## Data records

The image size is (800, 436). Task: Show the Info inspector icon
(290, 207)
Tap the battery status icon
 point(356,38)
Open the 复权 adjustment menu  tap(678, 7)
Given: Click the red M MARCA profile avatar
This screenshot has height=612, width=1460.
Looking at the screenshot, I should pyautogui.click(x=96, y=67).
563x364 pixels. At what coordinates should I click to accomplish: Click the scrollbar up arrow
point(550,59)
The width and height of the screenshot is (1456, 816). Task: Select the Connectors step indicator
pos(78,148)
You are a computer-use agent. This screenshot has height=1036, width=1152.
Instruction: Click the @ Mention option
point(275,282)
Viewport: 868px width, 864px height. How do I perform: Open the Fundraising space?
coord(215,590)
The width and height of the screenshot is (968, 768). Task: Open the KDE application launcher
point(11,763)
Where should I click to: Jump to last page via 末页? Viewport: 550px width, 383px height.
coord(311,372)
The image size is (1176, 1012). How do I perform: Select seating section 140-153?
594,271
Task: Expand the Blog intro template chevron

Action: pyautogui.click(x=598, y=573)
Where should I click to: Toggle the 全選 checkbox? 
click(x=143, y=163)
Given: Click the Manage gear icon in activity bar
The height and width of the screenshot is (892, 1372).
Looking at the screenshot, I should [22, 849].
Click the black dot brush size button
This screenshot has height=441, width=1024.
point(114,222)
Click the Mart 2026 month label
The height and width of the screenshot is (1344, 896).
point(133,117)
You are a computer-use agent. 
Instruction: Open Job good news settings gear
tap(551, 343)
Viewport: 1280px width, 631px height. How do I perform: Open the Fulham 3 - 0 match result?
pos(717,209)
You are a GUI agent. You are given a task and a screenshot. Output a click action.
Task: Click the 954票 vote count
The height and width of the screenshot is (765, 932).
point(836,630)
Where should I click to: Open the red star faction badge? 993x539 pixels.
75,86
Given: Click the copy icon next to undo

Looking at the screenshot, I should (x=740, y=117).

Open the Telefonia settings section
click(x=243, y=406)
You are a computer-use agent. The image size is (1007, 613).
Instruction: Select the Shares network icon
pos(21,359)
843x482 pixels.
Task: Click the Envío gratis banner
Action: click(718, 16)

## The request
Return all of the data above line for line, with no character changed.

## Expected answer
The image size is (800, 436). Task: Show the Info inspector icon
(290, 207)
Tap the battery status icon
 point(356,38)
Open the 复权 adjustment menu  tap(678, 7)
Given: Click the red M MARCA profile avatar
This screenshot has height=612, width=1460.
Looking at the screenshot, I should pyautogui.click(x=96, y=67).
563x364 pixels. At what coordinates should I click to accomplish: Click the scrollbar up arrow
point(550,59)
The width and height of the screenshot is (1456, 816). Task: Select the Connectors step indicator
pos(78,148)
You are a computer-use agent. This screenshot has height=1036, width=1152.
Instruction: Click the @ Mention option
point(275,282)
Viewport: 868px width, 864px height. How do I perform: Open the Fundraising space?
coord(215,590)
The width and height of the screenshot is (968, 768). Task: Open the KDE application launcher
point(11,763)
Where should I click to: Jump to last page via 末页? Viewport: 550px width, 383px height.
coord(311,372)
The image size is (1176, 1012). How do I perform: Select seating section 140-153?
594,271
Task: Expand the Blog intro template chevron

Action: pyautogui.click(x=598, y=573)
Where should I click to: Toggle the 全選 checkbox? 
click(x=143, y=163)
Given: Click the Manage gear icon in activity bar
The height and width of the screenshot is (892, 1372).
Looking at the screenshot, I should [22, 849].
Click the black dot brush size button
This screenshot has height=441, width=1024.
point(114,222)
Click the Mart 2026 month label
The height and width of the screenshot is (1344, 896).
point(133,117)
You are a computer-use agent. 
Instruction: Open Job good news settings gear
tap(551, 343)
Viewport: 1280px width, 631px height. How do I perform: Open the Fulham 3 - 0 match result?
pos(717,209)
You are a GUI agent. You are given a task and a screenshot. Output a click action.
Task: Click the 954票 vote count
The height and width of the screenshot is (765, 932).
point(836,630)
Where should I click to: Open the red star faction badge? 993x539 pixels.
75,86
Given: Click the copy icon next to undo

Looking at the screenshot, I should (x=740, y=117).

Open the Telefonia settings section
click(x=243, y=406)
You are a computer-use agent. The image size is (1007, 613).
Instruction: Select the Shares network icon
pos(21,359)
843x482 pixels.
Task: Click the Envío gratis banner
Action: click(718, 16)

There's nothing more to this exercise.